◆ **Data for analysis**
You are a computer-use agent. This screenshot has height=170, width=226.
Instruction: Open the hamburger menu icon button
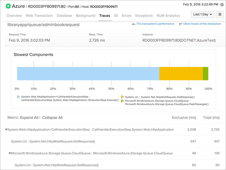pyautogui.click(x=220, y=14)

---

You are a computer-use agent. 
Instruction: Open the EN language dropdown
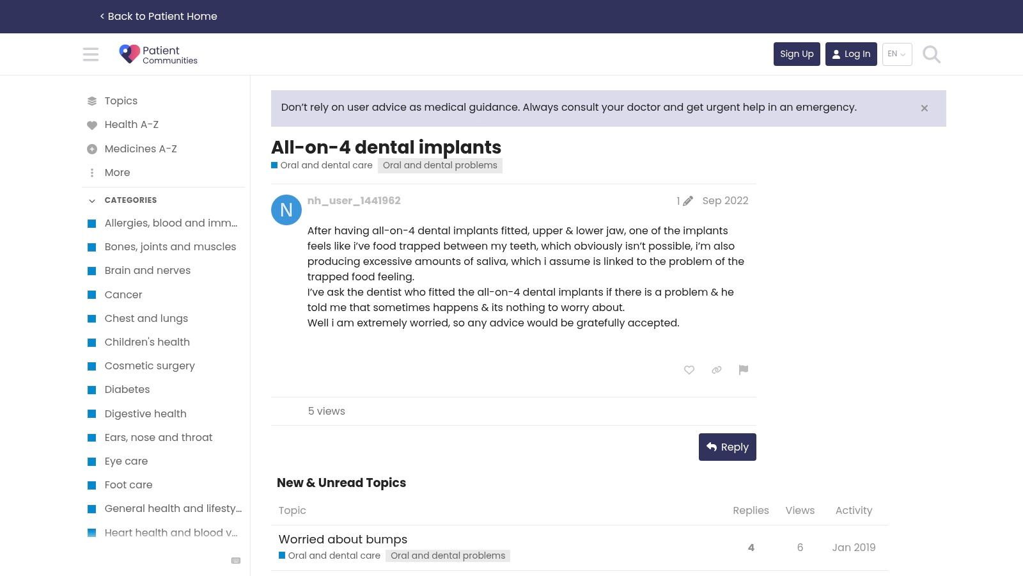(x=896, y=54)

◆ **Task objective**
Your answer must be one number: the count of lines in the entries that contain the string "agent".

◆ **Answer to this exercise**
2